Latest update March 23rd, 2025 9:41 AM
Jan 31, 2011 Features / Columnists, Peeping Tom
Each working day, the PPP loses about two hundred votes because of the operations of the Passport Office. Each day hundreds of Guyanese have to wait hours just to hand in their passports and have their photographs taken.
While early morning lining up has disappeared, they have only disappeared outside the building. No longer are long lines seen outside of the passport office. These lines have moved within and because of a simple adjustment that was made following public outcry over the hassles involved in applying for a passport.
Following complaints that persons, particularly from rural areas, were being forced to leave their homes from as early as 3 am just to be able to get to the passport office in time before the quota of applicants are exhausted. The lines have disappeared from outside of the passport office. This is because instead of opening the doors at 8 am, the doors are now opened earlier, way earlier, which means that the lines have simply been shifted inside.
There have been other improvements. There are now more cashiers involved, which speeds up the process and there are also additional cubicles assigned for taking your photographs. But the waiting is way too long and there are other areas which can be improved.
The Commissioner of Police is someone that is keen on improving the service provided and should consider additional changes to help achieve this goal. He should be commended for the improvements that have taken place but should attempt to ensure that the system gets better.
Firstly, there is no longer any need for the majority of applicants to arrive at the passport office before 8.00 am. If a way can be found to space out these arrivals, it will mean that everyone can spend much less time than before and avoid the frustration which forces many of say negative things about the ruling administration. The passport office should issue another advisory indicating that applicants are received throughout the day and therefore there is no need for the mad rush in the mornings since you can arrive at the passport office at 12.00 midday and still be able to hand in your applications.
The process of receiving the applications should also be rationalized. There are three steps involved in submitting your application. Firstly there is a brief perusal of documents at the door before an applicant enters the building. With a faster and more efficient system in place, this step can be eliminated. In any event, all it will take is a survey to establish that perhaps more than 95% of applicants do not have problems with their documents.
Applicants are then placed to sit on a bench inside and to then approach the cashier where their documents are perused and the fees paid for the new passport. The wait here is a few hours even with at times five cashiers.
Having handed in your applications and paid the required fees, the applicant is put to sit again on a bench or on a chair and have to wait again a few hours before being sent into an inner office where there is another line of chairs and another wait of about three quarters of an hour before being directed to a cubicle where your picture will be taken and other details attended to. This latter process takes about fifteen minutes.

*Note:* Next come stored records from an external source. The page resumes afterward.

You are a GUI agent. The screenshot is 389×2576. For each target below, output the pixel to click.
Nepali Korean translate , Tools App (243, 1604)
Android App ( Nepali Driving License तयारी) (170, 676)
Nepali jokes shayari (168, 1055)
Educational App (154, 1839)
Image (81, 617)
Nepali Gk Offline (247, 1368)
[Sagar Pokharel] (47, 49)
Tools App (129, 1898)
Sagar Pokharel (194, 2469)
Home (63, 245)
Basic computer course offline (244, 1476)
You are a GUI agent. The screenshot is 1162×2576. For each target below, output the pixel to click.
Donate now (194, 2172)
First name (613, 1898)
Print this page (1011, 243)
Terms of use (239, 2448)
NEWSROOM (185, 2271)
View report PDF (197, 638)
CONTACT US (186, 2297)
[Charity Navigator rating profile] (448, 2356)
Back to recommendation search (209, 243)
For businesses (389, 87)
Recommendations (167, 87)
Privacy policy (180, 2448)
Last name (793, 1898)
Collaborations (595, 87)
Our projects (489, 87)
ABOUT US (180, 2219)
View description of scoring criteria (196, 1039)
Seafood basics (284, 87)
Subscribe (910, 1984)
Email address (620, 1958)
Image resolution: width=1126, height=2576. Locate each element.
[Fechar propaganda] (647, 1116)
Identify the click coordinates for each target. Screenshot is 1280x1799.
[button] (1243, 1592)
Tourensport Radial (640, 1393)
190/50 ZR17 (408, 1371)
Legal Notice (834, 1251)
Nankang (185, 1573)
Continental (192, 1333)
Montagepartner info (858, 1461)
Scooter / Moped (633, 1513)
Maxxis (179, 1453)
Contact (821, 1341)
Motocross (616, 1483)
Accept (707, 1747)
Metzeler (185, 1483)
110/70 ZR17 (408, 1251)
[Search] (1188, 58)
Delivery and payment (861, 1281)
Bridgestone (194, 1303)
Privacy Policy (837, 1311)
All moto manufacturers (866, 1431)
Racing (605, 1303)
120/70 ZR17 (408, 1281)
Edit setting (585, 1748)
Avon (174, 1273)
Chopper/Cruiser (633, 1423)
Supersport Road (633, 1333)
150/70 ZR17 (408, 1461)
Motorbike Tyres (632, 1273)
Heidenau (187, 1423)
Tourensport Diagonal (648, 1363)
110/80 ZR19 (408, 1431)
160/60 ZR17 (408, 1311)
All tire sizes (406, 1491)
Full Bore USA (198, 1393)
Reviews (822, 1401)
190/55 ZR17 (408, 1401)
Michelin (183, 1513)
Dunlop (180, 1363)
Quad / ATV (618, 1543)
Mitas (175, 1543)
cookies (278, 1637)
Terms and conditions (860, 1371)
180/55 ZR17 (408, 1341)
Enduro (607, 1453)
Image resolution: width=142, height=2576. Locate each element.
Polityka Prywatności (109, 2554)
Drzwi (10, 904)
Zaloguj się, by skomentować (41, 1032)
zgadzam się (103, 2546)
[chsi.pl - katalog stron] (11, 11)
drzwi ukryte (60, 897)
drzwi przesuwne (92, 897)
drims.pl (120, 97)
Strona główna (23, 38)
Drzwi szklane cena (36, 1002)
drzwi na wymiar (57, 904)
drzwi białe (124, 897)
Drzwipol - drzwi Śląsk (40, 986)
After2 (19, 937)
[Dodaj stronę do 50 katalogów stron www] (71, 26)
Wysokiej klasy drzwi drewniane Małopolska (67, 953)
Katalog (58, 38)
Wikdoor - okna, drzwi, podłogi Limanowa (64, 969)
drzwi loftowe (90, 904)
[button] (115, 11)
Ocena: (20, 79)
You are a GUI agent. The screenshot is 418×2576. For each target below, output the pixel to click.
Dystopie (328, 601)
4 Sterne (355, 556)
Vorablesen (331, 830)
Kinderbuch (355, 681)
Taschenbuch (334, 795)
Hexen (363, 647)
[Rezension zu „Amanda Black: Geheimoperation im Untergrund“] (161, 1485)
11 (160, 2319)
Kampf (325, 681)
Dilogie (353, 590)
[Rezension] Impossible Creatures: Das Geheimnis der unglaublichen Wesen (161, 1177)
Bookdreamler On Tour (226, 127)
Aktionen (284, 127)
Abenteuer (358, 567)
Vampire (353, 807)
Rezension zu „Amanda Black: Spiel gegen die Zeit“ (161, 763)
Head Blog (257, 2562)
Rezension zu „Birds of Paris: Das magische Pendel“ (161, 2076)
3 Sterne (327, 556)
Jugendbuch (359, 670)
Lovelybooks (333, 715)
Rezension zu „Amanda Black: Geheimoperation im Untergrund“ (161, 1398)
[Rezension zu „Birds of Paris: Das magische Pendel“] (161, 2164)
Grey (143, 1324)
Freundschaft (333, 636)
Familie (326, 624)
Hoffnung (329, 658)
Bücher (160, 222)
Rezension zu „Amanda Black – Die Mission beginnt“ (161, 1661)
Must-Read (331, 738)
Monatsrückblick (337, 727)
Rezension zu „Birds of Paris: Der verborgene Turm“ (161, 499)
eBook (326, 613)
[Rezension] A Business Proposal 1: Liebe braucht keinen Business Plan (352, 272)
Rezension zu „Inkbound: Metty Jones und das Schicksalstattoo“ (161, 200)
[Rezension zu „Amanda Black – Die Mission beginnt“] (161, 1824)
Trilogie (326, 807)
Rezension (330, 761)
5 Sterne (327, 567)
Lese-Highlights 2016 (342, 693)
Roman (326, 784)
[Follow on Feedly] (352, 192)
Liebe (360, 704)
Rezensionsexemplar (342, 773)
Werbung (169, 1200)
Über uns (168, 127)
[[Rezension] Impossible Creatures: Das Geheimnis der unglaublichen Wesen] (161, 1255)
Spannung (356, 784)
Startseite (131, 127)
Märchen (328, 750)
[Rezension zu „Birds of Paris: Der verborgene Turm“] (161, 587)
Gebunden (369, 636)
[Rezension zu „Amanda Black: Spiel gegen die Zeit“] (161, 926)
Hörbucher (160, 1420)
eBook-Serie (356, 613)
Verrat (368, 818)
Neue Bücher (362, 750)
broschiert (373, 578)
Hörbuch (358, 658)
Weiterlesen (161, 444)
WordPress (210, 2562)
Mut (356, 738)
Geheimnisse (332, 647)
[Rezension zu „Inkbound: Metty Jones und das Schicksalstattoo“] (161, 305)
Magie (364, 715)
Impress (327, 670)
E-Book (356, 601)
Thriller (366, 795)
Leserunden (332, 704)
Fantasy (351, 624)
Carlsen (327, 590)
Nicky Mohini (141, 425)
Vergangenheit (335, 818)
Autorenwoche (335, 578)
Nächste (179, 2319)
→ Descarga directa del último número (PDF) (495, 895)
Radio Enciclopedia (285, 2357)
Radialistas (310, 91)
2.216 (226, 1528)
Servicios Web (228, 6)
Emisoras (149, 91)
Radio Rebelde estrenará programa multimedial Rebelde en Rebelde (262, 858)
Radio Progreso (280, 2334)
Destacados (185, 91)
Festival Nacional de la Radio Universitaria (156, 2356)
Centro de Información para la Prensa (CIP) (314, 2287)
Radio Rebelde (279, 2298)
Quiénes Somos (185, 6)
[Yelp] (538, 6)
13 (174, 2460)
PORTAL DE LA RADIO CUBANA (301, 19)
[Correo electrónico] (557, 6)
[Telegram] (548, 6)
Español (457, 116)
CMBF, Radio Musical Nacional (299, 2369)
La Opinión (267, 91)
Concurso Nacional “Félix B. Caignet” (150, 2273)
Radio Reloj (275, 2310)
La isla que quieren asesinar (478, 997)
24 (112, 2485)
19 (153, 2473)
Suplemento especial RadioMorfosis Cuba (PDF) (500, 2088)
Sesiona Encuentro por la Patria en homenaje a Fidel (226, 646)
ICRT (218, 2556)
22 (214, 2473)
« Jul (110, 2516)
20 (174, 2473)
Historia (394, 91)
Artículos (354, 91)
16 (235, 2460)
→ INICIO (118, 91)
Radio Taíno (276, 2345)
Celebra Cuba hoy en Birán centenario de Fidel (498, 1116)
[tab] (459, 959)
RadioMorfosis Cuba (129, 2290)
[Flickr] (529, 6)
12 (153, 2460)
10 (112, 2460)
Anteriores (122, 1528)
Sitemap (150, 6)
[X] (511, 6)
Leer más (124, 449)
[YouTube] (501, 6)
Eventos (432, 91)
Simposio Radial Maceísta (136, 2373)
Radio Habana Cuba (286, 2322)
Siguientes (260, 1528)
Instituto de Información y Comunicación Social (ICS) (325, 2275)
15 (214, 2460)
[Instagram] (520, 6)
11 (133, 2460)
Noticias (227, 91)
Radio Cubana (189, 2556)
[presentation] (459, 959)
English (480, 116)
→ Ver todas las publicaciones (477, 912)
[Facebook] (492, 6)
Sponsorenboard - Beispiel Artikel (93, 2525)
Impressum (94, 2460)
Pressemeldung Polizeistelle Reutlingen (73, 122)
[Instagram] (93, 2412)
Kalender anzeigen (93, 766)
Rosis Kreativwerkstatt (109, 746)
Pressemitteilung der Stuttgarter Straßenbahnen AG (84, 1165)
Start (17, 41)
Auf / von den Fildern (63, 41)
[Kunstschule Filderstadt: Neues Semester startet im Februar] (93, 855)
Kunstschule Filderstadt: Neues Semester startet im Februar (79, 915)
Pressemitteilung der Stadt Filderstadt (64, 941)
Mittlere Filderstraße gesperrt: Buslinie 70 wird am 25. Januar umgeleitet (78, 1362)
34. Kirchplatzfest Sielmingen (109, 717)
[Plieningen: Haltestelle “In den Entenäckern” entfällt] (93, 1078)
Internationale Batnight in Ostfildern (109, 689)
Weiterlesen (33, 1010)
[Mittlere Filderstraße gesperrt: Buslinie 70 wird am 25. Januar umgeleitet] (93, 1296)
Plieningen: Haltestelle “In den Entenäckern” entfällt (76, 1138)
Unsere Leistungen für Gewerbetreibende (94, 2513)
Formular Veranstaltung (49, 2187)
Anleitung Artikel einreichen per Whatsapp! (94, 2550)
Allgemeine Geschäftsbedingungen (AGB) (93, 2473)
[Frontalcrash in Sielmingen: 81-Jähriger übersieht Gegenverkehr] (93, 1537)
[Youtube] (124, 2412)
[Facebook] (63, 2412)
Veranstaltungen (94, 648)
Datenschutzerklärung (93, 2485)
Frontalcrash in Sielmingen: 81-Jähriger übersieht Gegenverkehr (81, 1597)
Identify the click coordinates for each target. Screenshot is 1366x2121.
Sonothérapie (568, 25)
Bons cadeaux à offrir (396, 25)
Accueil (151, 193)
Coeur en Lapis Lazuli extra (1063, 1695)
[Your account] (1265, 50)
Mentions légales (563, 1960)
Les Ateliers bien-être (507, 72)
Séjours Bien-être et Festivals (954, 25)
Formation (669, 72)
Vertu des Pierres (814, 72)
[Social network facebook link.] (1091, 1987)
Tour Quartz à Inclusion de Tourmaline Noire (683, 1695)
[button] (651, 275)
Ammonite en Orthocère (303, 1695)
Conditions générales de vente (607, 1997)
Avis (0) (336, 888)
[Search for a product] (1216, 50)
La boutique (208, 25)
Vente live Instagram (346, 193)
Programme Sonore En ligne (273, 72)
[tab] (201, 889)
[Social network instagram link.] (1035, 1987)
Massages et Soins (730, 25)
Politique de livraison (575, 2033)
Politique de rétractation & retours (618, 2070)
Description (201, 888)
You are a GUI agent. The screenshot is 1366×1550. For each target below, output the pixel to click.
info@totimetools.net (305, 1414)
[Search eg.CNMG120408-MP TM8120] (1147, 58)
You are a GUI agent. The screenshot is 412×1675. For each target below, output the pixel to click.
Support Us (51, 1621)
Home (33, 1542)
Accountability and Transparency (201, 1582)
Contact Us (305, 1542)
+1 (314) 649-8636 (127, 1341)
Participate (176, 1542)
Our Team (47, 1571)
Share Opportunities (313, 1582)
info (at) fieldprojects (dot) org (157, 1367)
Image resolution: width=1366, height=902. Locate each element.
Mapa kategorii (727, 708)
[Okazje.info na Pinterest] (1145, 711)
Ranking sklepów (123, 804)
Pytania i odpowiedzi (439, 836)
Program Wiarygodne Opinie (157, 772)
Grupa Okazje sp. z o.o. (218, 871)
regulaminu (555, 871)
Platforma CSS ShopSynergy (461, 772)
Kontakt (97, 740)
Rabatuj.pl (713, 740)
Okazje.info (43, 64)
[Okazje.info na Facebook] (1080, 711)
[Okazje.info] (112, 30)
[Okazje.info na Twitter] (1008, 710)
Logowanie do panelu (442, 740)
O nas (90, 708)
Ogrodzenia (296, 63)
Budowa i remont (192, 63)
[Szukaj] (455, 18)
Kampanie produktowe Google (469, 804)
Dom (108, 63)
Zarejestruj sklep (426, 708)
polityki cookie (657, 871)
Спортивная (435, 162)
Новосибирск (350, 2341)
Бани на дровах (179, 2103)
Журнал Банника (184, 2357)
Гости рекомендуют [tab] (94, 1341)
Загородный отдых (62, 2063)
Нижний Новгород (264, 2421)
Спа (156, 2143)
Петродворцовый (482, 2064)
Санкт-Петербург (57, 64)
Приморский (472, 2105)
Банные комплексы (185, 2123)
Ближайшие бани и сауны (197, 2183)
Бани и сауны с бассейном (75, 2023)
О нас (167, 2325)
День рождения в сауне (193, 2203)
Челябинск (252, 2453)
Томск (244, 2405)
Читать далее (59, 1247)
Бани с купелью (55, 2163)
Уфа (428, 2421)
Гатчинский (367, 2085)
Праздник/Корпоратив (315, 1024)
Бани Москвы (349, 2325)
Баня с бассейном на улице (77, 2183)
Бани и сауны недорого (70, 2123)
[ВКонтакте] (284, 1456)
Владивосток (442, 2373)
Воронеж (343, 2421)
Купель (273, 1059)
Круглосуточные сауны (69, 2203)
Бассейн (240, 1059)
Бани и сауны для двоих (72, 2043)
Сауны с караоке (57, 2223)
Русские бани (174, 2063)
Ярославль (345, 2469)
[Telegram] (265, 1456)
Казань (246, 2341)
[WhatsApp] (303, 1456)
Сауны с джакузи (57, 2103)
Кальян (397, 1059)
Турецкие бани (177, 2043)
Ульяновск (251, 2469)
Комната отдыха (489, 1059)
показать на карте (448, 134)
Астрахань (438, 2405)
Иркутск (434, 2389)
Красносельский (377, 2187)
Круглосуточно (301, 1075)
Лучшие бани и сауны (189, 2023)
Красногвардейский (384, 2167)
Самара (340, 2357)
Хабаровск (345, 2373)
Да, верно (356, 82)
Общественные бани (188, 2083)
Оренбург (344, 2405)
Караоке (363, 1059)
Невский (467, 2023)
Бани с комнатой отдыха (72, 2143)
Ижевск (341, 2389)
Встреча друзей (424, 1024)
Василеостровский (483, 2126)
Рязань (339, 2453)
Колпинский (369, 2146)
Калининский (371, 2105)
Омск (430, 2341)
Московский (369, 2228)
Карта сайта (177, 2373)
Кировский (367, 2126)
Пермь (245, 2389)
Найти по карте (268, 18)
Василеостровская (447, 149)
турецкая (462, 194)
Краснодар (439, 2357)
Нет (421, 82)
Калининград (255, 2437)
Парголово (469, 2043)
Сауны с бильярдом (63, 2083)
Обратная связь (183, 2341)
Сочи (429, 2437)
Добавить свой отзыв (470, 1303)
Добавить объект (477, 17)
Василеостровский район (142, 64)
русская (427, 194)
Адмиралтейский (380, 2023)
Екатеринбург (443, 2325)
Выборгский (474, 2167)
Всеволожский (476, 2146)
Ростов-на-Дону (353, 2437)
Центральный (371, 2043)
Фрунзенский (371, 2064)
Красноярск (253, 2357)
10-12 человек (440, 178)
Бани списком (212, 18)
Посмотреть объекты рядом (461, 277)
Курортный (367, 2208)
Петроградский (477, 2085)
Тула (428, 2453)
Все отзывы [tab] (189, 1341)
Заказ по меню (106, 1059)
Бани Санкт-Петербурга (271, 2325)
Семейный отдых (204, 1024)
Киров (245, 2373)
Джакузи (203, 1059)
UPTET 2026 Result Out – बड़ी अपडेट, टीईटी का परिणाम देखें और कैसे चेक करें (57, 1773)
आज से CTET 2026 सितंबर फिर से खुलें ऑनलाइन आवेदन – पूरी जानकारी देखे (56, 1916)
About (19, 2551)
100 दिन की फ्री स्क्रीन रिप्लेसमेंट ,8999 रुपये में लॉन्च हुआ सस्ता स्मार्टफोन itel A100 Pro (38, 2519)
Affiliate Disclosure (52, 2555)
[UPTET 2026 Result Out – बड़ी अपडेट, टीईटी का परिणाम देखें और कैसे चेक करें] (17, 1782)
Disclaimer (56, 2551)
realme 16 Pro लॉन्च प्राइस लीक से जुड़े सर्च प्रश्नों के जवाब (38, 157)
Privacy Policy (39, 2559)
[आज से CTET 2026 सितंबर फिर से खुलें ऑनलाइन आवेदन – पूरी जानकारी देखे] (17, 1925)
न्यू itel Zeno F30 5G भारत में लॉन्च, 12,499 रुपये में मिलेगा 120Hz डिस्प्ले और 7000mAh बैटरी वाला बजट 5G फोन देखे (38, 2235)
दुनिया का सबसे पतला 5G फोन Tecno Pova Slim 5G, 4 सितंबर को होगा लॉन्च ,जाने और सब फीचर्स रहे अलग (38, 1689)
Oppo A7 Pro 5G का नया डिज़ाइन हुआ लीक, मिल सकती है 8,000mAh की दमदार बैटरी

If the passport office can be reconfigured so that the cashier and photography aspects can be collapsed into one, the waiting times can be reduced significantly but only if the number of cashiers are increased to about ten so that ten persons can simultaneously have their documents checked and their photographs taken.
Waiting times can be slashed tremendously if instead of three stages, there is only one stage with one person handling the checking, receiving of fees and the taking of photographs. But this will also involve spreading out the times at which applicants arrive. Once the system works, there will be less a tendency for persons to feel that they must arrive before 8.am.
What should happen is that the entire passport office should be redesigned, such as what takes place in banks, whereby there is one lane and numerous tellers. An applicant would arrive and would be directed to an Immigration teller who would take the application, receive the fees and take the photograph. But there must be no less than ten tellers working at the same time with functioning cameras.
In order to better improve the service, the distribution of passports should also be done from an adjoining building thereby avoiding a situation where persons submitting their applications and those waiting to receive their completed passports are crowded into the same office. This will be easier for the staff and reduce the stress and uncalled for incidents whereby members of the public are subject to harsh words.